Gneh. (cancery goodness!)



That's my new word. Gneh. The "g" is not silent.

Gneh.

Sorry for the further cancery postingage. I just can't seem to get my head around work. Specifically, I can't understand why a person who is manifestly unable to maintain their own airway would be moved off a ventilator on a critical-care unit and into a floor bed, only to decompensate within about twenty minutes and have to be reintubated and returned to the CCU.

Sometimes cancer is easier than dealing with people. Especially doctor-people. Especially doctor-people who are not experts in patients who can't breathe and who therefore choose to ignore the advice of those doctors who specialize in the Not-Breathing Patient.
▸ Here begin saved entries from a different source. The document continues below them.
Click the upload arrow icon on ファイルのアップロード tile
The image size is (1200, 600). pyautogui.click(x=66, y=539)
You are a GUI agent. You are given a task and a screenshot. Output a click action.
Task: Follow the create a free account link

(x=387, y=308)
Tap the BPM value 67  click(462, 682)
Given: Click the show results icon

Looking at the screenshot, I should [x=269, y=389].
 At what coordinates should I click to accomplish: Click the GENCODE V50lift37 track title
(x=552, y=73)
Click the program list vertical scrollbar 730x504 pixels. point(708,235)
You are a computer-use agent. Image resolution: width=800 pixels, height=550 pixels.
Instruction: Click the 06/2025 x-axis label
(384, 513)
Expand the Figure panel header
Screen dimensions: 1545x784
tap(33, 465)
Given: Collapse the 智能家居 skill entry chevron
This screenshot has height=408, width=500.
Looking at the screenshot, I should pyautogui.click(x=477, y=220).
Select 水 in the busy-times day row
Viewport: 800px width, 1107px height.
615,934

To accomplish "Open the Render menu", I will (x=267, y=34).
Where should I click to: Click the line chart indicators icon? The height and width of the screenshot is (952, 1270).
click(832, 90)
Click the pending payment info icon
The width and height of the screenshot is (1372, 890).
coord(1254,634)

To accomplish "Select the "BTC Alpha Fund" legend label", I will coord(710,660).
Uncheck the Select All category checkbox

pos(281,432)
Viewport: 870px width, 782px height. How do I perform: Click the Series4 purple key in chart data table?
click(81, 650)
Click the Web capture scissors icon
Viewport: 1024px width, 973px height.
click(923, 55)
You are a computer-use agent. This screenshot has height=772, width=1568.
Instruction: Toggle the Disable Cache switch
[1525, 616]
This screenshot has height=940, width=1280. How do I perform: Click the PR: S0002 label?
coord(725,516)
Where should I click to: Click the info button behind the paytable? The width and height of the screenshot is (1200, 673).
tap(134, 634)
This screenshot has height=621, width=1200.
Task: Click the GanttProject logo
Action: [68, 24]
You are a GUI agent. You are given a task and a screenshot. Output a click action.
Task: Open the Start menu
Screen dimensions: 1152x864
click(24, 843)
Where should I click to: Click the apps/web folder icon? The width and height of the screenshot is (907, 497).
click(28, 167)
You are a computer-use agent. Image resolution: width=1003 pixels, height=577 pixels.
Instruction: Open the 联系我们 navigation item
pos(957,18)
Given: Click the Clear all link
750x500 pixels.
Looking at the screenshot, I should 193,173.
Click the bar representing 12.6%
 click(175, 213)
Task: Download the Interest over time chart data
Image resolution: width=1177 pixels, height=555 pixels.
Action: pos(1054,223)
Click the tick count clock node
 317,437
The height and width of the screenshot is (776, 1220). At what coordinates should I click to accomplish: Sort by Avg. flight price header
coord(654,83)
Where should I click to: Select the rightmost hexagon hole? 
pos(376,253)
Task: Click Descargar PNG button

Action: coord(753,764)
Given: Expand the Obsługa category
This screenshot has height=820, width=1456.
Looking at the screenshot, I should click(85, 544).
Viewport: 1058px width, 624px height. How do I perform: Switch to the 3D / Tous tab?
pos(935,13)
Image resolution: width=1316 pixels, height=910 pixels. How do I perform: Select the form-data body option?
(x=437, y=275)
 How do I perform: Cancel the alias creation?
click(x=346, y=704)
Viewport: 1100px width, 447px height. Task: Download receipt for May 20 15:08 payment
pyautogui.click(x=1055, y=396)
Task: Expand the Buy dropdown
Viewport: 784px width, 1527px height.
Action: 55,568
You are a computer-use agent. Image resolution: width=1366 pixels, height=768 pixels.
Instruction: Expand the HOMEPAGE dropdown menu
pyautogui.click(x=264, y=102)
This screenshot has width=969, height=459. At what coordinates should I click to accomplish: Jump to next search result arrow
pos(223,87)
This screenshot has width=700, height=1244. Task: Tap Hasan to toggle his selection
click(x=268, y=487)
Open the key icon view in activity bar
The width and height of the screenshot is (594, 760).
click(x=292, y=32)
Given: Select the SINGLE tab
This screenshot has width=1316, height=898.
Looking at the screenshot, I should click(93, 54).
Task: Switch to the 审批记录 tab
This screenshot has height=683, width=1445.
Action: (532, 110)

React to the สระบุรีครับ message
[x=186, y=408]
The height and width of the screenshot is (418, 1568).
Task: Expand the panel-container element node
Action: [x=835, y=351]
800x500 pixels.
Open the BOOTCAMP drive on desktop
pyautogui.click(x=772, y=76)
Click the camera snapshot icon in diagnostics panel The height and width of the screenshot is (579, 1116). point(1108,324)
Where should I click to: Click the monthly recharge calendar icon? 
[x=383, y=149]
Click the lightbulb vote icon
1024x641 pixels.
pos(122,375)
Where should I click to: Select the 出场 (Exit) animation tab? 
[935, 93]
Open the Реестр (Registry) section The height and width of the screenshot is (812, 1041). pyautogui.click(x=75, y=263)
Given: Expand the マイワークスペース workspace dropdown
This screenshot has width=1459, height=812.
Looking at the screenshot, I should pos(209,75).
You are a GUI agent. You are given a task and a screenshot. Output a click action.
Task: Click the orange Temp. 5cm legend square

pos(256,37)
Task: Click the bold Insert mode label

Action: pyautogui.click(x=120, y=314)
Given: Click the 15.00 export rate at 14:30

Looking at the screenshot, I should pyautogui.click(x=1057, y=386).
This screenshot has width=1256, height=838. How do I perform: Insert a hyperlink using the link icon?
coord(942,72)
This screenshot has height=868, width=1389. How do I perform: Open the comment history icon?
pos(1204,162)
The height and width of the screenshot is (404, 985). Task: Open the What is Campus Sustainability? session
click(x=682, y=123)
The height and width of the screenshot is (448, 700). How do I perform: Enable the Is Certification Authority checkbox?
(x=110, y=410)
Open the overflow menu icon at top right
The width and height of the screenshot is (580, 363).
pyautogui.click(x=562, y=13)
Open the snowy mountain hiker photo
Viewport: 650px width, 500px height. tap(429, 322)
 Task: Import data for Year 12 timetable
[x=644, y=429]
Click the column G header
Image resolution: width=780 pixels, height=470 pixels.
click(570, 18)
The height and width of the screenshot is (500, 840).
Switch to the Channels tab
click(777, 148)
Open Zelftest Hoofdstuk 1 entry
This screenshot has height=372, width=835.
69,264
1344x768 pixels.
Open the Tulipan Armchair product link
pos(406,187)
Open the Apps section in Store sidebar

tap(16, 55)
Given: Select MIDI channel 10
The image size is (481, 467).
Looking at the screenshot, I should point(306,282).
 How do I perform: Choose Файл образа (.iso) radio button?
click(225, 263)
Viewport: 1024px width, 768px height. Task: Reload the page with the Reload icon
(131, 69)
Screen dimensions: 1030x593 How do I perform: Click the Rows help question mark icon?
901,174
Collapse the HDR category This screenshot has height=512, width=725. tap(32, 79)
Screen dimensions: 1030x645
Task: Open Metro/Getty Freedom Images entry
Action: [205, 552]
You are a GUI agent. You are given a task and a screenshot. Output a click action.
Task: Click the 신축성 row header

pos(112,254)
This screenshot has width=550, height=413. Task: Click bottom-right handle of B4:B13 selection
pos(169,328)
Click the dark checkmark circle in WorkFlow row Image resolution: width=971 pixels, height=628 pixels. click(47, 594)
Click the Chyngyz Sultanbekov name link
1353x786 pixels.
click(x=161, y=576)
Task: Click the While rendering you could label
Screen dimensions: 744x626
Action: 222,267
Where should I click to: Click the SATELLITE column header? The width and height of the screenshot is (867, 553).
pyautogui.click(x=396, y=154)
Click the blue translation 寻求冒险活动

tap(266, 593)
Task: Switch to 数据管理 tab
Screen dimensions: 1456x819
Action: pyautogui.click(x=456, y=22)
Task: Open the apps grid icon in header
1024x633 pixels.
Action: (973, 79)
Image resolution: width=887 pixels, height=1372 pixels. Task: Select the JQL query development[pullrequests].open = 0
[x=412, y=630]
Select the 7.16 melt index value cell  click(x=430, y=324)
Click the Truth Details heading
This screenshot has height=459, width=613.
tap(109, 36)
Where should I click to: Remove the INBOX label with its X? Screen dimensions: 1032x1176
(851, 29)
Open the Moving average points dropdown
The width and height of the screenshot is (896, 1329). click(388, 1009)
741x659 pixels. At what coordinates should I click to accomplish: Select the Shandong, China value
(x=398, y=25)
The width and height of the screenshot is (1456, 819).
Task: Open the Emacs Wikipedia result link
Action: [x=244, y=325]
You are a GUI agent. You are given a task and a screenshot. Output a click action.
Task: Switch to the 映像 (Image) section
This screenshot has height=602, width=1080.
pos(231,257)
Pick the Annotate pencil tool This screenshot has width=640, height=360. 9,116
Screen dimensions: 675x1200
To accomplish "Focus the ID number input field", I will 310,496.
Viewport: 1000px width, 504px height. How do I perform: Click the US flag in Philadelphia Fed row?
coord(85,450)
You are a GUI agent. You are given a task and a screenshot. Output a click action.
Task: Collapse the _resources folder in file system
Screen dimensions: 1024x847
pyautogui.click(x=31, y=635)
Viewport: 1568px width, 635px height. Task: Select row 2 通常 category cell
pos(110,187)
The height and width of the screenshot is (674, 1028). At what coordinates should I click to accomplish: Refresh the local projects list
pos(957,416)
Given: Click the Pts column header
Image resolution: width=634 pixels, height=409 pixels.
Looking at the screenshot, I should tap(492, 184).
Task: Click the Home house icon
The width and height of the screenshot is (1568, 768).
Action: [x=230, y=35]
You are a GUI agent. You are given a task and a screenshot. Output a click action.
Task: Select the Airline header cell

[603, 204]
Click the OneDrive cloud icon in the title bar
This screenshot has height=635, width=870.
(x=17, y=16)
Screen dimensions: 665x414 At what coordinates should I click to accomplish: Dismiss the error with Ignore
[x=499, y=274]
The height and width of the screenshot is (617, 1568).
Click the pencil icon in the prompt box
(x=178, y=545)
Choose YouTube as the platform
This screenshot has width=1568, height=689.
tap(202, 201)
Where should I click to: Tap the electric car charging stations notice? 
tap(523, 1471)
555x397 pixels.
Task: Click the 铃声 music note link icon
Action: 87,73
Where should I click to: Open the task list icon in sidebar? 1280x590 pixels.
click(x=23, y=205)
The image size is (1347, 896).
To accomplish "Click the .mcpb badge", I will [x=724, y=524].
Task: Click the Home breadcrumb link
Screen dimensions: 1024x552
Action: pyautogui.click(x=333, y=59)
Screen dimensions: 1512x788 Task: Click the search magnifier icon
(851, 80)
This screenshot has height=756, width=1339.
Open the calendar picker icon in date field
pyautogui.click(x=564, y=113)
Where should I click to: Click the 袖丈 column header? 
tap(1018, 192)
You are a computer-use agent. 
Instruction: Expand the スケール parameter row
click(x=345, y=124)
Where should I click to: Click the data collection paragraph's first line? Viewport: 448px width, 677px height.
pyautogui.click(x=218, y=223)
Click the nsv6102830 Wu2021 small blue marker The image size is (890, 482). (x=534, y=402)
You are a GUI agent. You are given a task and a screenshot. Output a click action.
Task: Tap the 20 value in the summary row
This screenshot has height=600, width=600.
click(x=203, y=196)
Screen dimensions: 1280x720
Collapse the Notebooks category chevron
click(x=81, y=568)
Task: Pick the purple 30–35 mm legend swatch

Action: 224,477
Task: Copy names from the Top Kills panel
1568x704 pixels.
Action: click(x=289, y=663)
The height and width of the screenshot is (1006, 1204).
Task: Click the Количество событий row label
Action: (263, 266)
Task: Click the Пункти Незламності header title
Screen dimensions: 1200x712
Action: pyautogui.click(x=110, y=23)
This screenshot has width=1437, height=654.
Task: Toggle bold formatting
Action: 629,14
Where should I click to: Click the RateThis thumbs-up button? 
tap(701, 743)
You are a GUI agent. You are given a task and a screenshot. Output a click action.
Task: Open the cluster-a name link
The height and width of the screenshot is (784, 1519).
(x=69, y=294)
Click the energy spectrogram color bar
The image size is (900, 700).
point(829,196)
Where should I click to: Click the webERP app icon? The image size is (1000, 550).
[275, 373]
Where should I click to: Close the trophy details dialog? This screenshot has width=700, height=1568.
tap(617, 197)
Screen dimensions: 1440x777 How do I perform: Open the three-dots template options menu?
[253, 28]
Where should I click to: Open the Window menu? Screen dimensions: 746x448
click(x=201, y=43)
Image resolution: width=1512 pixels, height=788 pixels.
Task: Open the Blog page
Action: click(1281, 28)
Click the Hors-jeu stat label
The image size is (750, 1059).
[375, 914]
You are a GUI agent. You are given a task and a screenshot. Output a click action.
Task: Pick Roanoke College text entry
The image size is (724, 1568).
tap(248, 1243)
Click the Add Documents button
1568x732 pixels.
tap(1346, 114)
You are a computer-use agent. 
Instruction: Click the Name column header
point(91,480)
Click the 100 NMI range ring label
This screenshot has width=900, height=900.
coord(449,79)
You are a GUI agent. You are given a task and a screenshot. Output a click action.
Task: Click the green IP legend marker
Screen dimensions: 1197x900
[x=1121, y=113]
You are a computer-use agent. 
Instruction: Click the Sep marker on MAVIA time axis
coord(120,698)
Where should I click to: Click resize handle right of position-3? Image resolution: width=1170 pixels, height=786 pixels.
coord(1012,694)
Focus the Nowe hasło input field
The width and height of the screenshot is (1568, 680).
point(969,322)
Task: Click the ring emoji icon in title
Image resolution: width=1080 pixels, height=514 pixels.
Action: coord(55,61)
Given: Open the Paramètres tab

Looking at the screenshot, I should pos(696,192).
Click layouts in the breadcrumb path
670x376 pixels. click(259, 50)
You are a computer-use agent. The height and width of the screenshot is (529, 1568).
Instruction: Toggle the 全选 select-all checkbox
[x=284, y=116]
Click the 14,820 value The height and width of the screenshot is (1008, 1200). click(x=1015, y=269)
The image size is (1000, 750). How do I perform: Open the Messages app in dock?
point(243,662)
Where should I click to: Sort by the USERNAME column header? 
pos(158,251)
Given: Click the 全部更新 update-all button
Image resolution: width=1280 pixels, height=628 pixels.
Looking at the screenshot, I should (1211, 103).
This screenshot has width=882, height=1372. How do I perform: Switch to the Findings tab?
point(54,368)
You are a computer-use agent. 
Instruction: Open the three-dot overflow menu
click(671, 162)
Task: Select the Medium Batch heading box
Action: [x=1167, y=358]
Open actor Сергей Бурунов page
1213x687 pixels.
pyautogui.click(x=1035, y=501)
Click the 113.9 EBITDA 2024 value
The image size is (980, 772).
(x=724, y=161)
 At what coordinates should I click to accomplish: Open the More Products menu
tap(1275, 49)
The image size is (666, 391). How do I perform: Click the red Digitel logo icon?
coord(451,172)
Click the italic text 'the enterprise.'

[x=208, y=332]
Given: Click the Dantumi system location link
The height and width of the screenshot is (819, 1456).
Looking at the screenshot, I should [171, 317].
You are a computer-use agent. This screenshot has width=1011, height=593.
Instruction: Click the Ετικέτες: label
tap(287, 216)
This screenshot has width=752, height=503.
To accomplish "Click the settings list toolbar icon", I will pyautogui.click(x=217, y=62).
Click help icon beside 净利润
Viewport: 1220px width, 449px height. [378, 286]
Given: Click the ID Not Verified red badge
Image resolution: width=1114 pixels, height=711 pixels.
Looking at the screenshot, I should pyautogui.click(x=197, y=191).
Anyway, I got an appointment with Obdurator-Dude today. For those of you who slept through the first half of class, an obdurator is a plastic widget that closes an open palate. Given that I'm going to lose a nice chunk of my palate during surgery, I'll kind of need an obdurator so I don't have macaroni and cheese coming out my nose every time I speak.

Lovely.

Apparently these things are made of solid 26-karat Unobtainium with a Marvellium augment. The up-front cost of the damned thing--and this is actually about a third of the real cost--is going to be more than a thousand smackers. Don't leave your obdurator on the cafeteria tray, kiddo!
Don't let this be you!

Plus, the one guy in the state with whom my surgeon likes to do business is an inconveniently long way away, in an inconvenient part of Yeehawville. Oh, well. They're seeing me tomorrow for X-rays and molds (eugh gneh gneh herk bleh) and bleeding and so on. If this dude is not attired in green lederhosen, sitting at a workbench, carefully sculpting each prosthetic by hand as his eyes twinkle over his half-moon glasses and bluebirds twitter around him, I am going to be really fucking disappointed. You'd think for three grand you'd get a couple of bluebirds.

I have also ordered several Books On Cancer. This is an important step in the Holy Shit I Guess I Really Do Have Cancer process, as I generally only read about things in real honest to Frog books that I want to know more about. The Interwebs are fine and all, but highlighters don't work on my LCD screen. All these books have to do with emotional wellness and nutrition, two subjects about which I do not know nearly enough. Plus, I've got a buddy doing research on those things for me, so I think I'm set there.

Holy shit. I guess I really do have cancer.


And with that, I'm going to go have a sandwich.